**Work order:** Beginning with the line that contains "Task: Click Invert Selection", print each line to the end of the data exactly. Omit the pictures.

**Collected data:**
____

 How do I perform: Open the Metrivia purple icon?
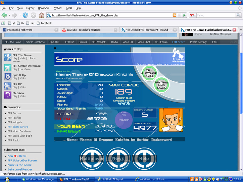point(8,95)
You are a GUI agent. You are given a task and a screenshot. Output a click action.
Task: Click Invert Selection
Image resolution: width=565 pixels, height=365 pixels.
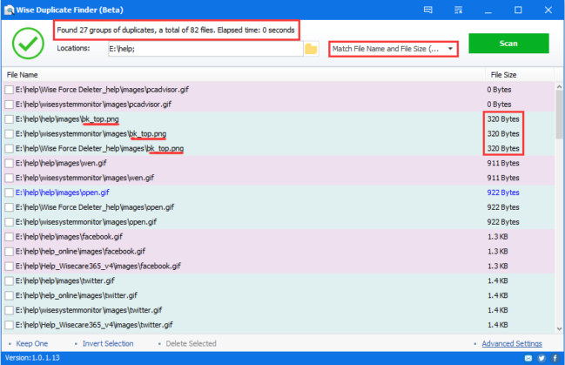pyautogui.click(x=108, y=343)
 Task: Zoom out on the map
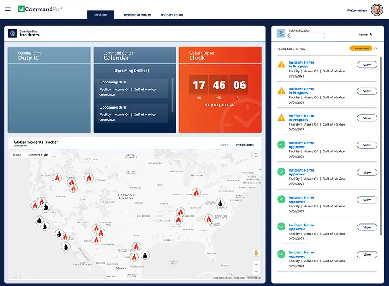pos(256,272)
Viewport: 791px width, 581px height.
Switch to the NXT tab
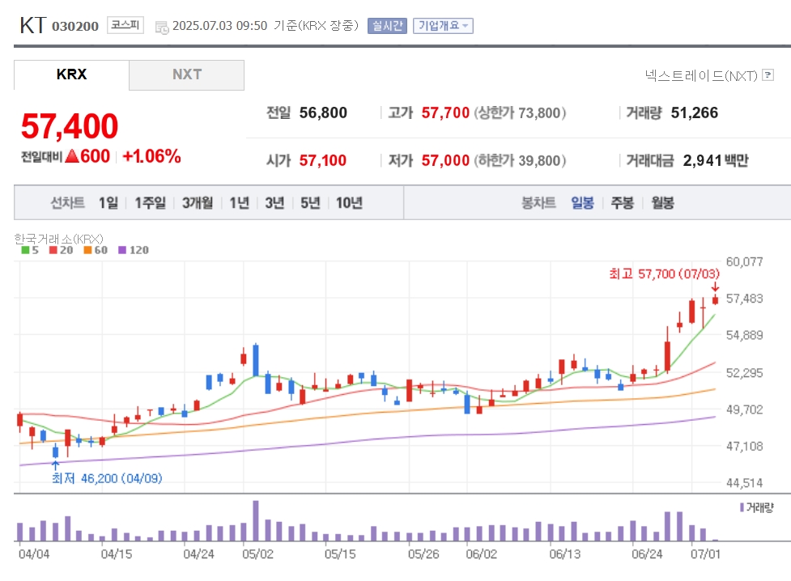coord(187,74)
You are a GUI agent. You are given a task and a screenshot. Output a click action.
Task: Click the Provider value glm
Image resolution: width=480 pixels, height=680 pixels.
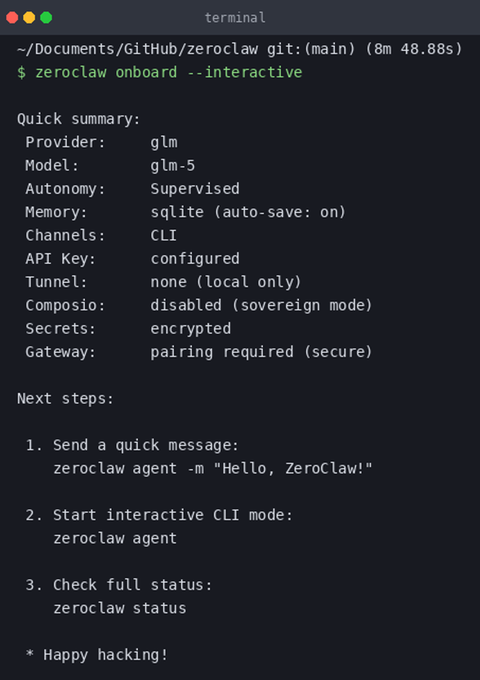coord(164,142)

____

**Response to this task:**
Task: Click Invert Selection
Image resolution: width=565 pixels, height=365 pixels.
pyautogui.click(x=108, y=343)
 Task: Zoom out on the map
pos(256,272)
Viewport: 791px width, 581px height.
Switch to the NXT tab
coord(187,74)
You are a GUI agent. You are given a task and a screenshot. Output a click action.
Task: Click the Provider value glm
Image resolution: width=480 pixels, height=680 pixels.
coord(164,142)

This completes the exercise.